[Opening Records for this exercise section]

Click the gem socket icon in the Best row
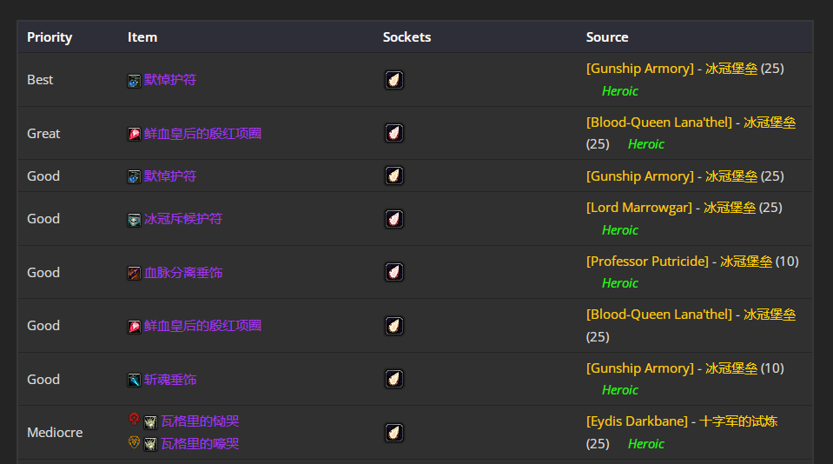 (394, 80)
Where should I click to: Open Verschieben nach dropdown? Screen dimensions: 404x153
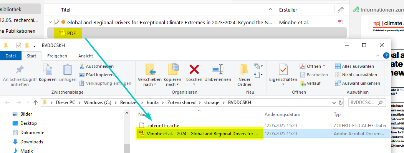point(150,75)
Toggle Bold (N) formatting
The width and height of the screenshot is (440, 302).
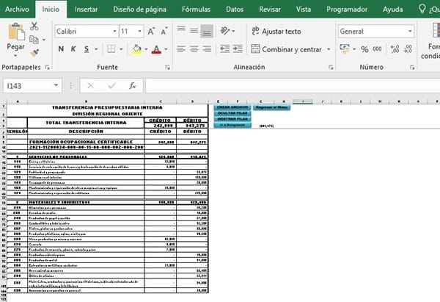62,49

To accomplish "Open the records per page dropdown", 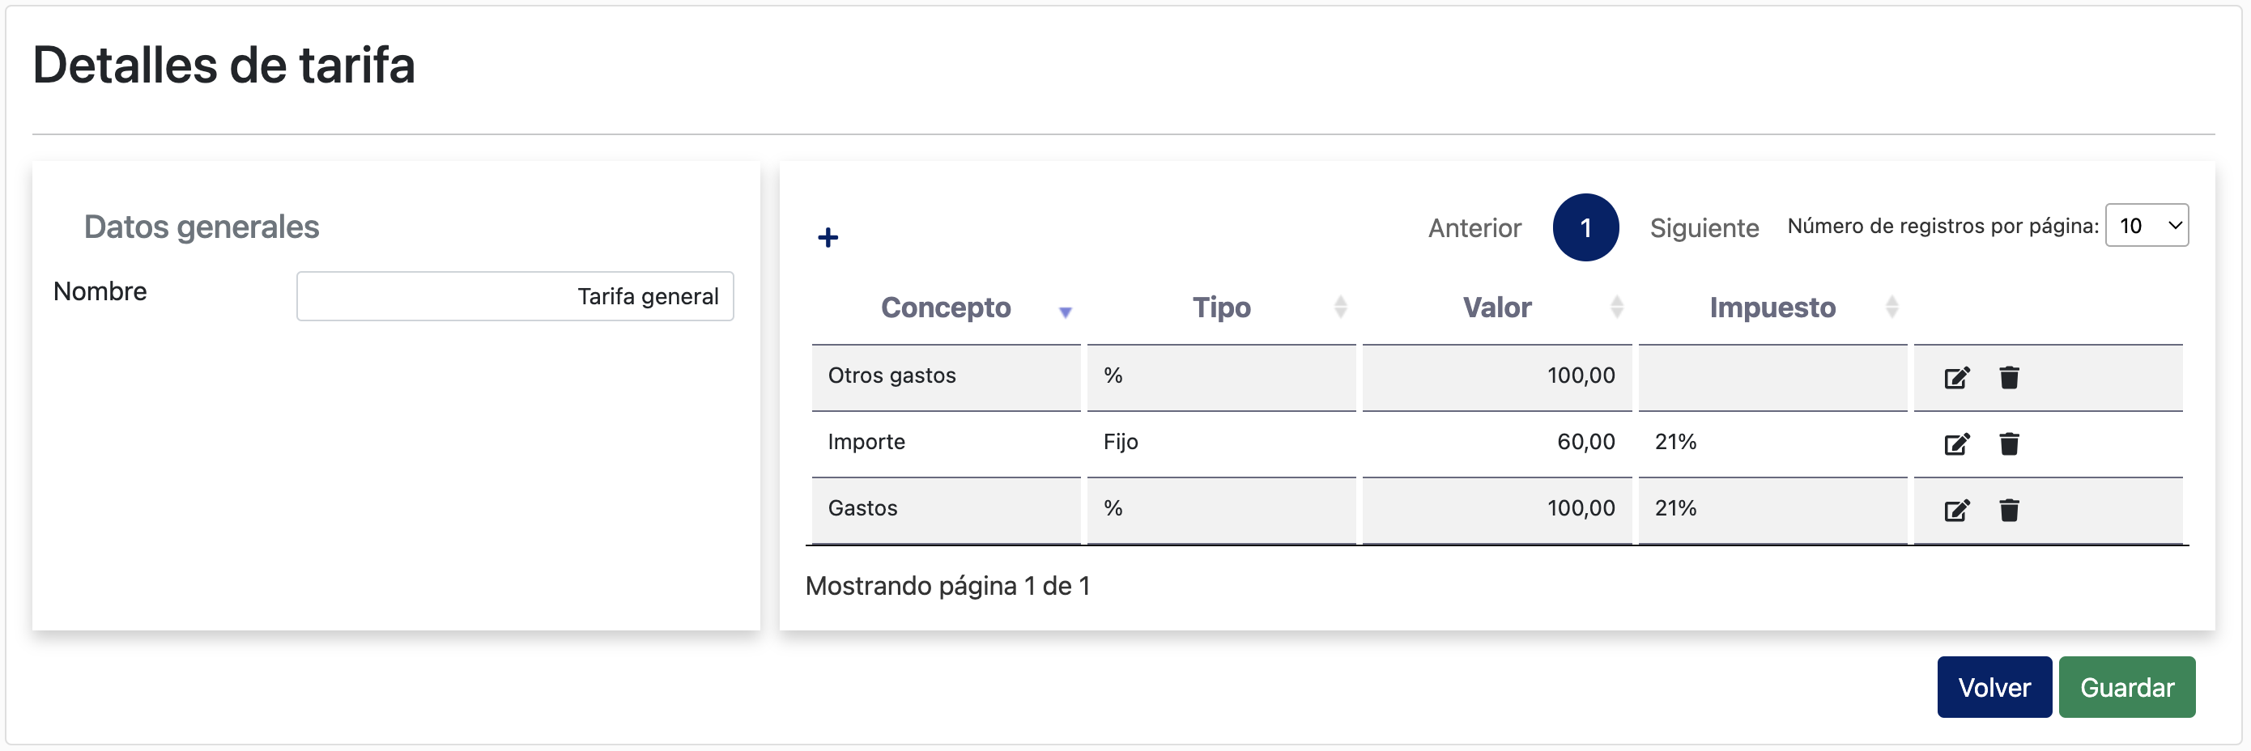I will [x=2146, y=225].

[Closing Records for this exercise section]
[Opening Records for this exercise section]

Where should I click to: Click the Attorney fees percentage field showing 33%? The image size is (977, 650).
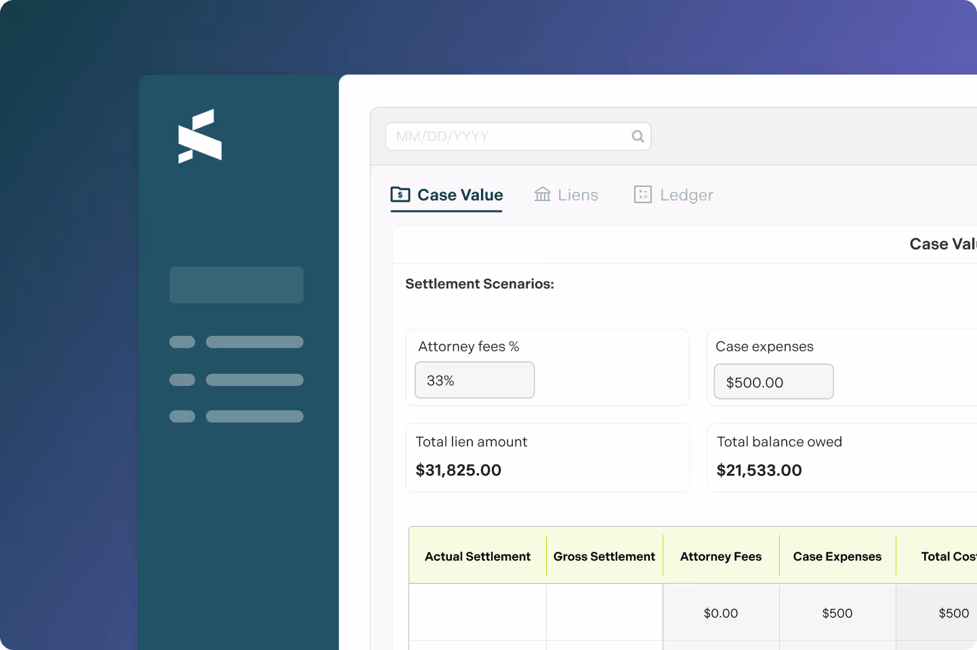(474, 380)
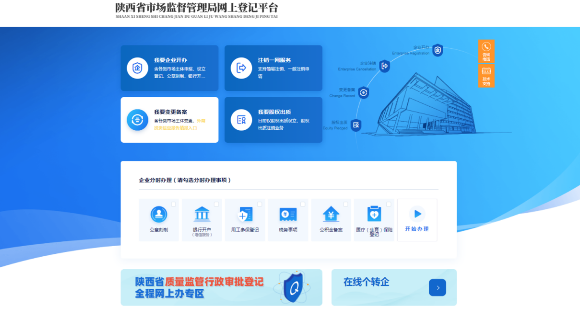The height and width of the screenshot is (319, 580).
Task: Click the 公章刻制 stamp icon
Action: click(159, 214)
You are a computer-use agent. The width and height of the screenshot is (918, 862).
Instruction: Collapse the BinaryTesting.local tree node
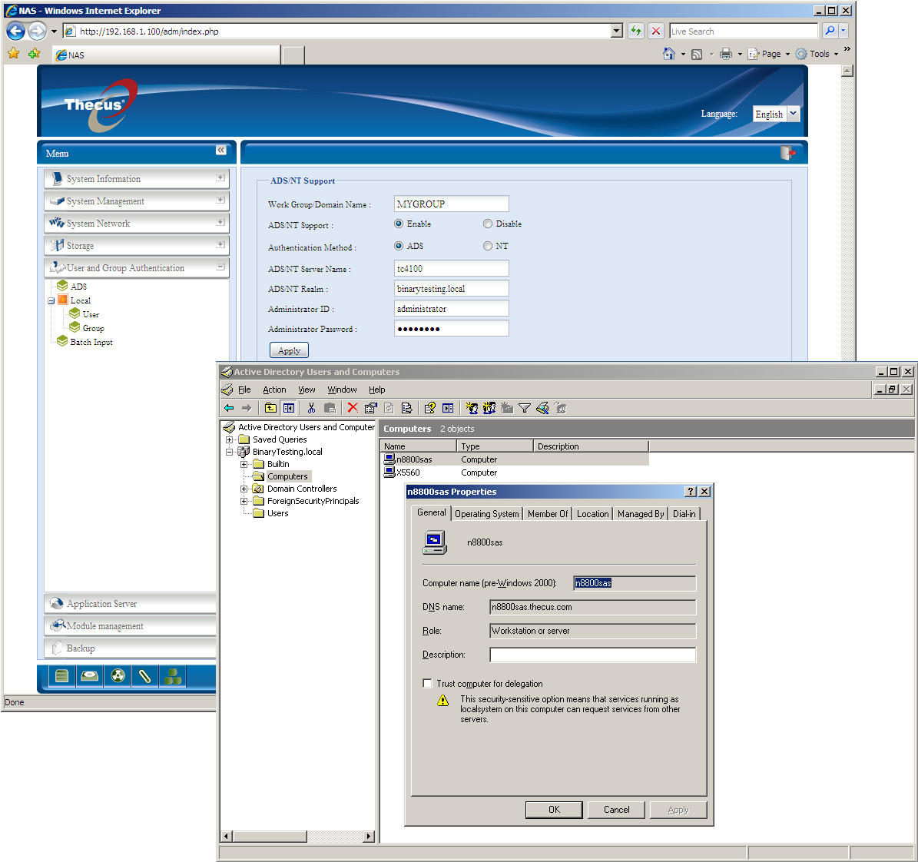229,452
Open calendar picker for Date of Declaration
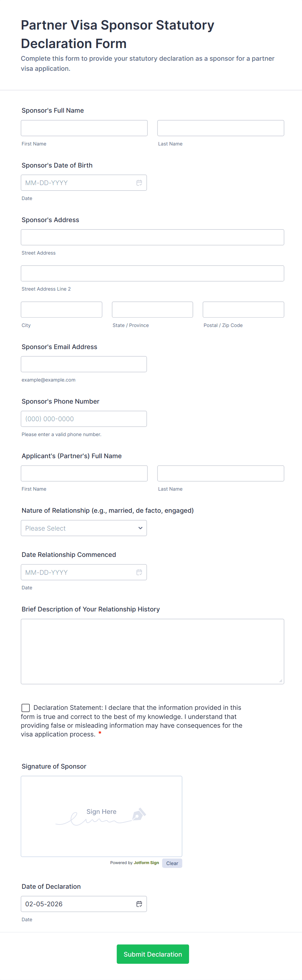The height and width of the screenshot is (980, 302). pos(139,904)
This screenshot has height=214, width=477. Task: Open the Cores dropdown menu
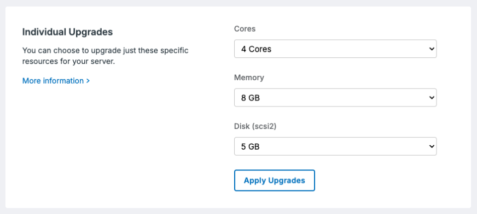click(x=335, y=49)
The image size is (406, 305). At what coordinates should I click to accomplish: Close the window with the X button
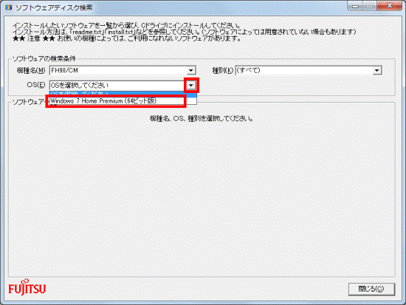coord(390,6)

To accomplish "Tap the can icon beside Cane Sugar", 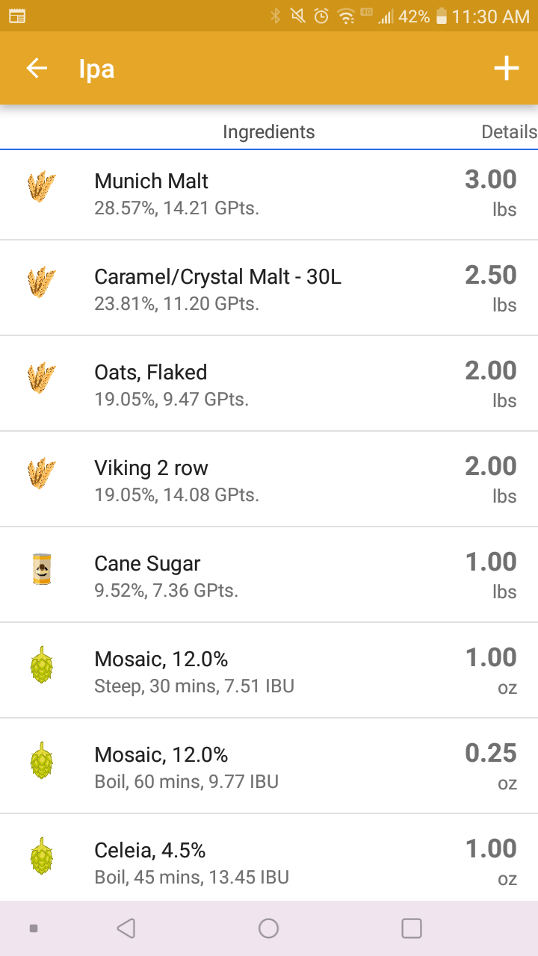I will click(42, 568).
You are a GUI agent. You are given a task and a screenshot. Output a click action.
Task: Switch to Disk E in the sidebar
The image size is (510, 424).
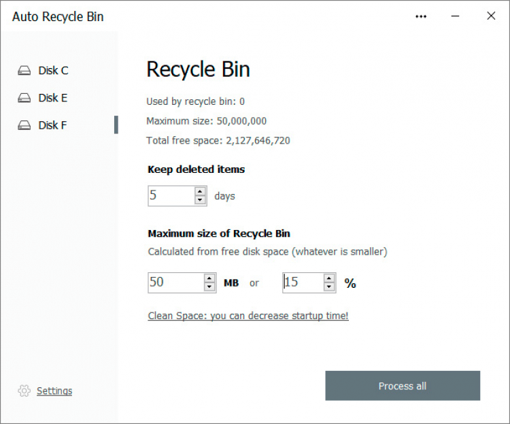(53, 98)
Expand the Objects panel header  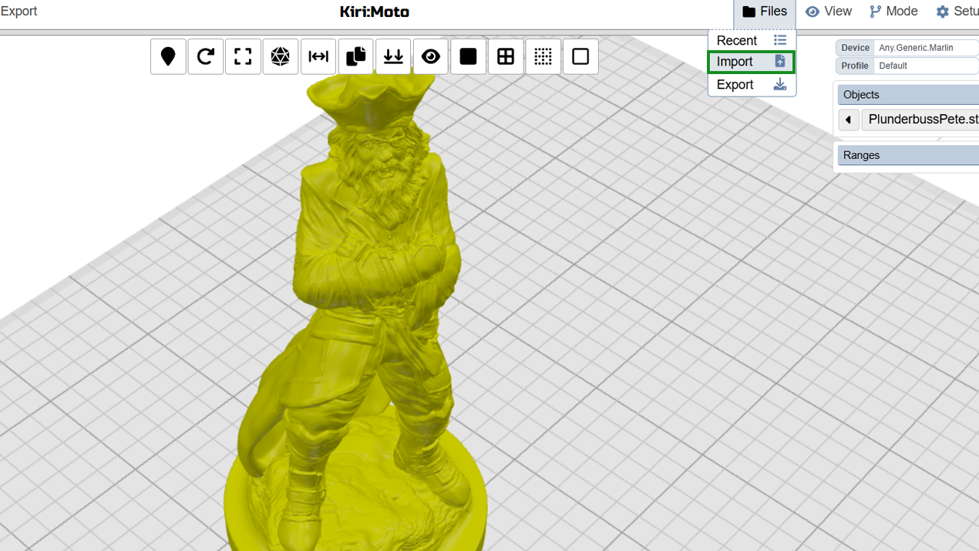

[Closing Records for this exercise section]
[Opening Records for this exercise section]

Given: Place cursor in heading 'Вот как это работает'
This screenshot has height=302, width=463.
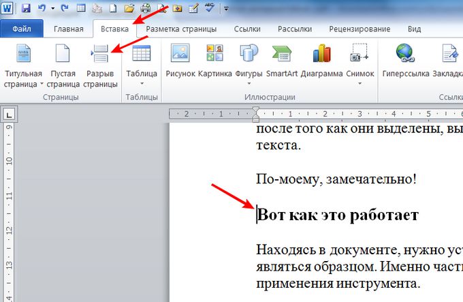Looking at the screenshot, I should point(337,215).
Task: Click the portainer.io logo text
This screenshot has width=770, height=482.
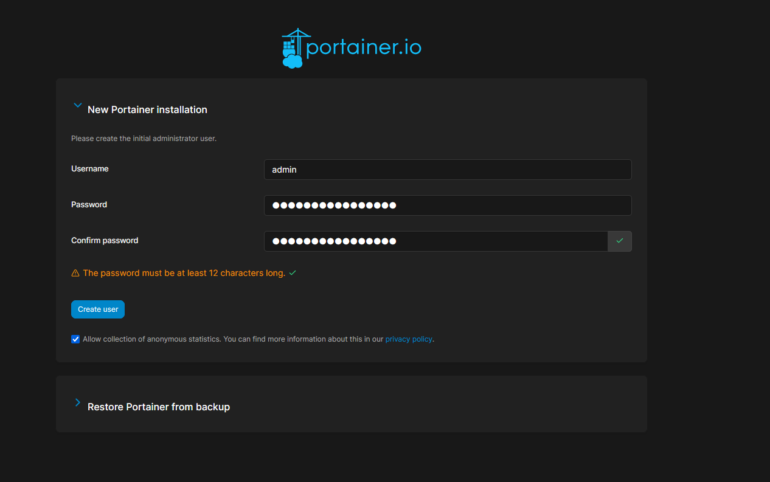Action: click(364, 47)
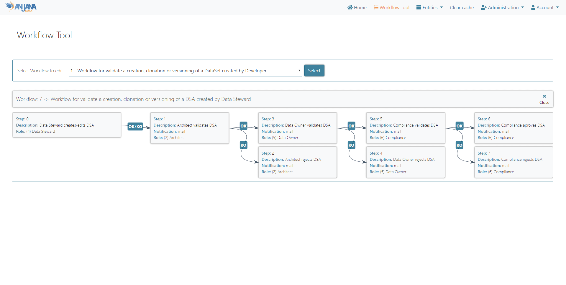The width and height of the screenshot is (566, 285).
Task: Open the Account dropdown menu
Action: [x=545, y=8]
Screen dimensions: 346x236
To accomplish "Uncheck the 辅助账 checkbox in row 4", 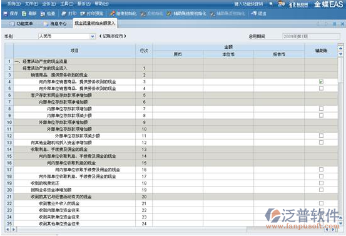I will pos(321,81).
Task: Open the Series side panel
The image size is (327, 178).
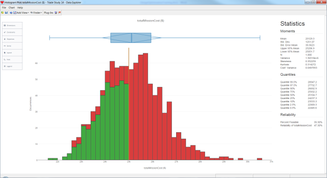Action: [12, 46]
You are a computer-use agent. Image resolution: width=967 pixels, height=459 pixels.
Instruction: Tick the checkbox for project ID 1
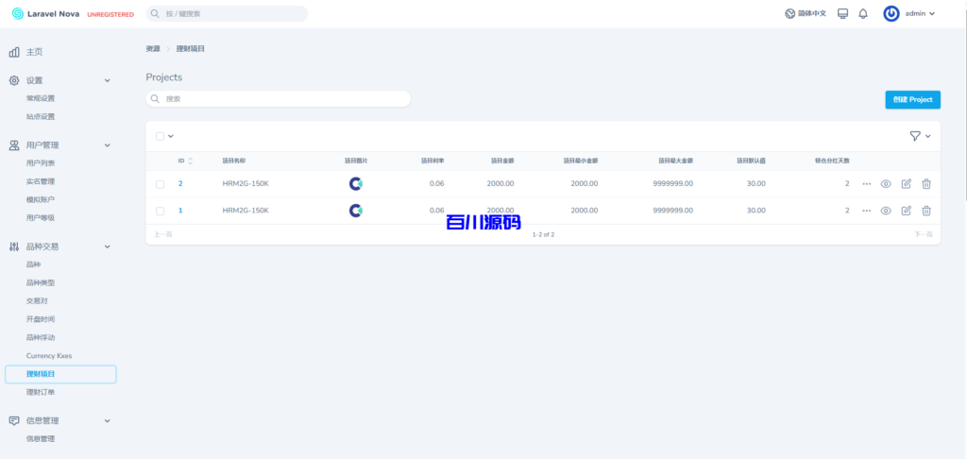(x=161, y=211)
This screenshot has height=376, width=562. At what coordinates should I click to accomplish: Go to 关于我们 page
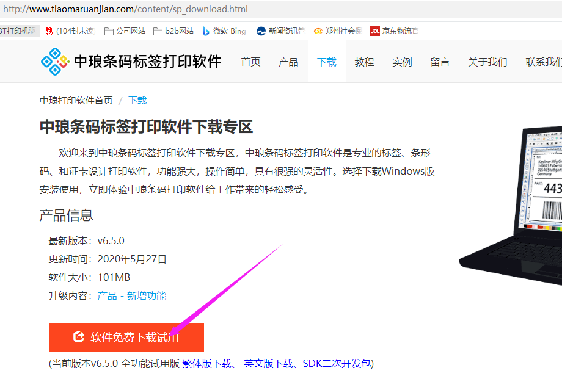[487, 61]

[Closing Records for this exercise section]

__Exercise description__.
Search the data above for the string "computer" and return every line that has it.

__Solution for this task__.
You are a computer-use agent. The width and height of the screenshot is (918, 862).
You are a computer-use agent. Image resolution: width=967 pixels, height=459 pixels.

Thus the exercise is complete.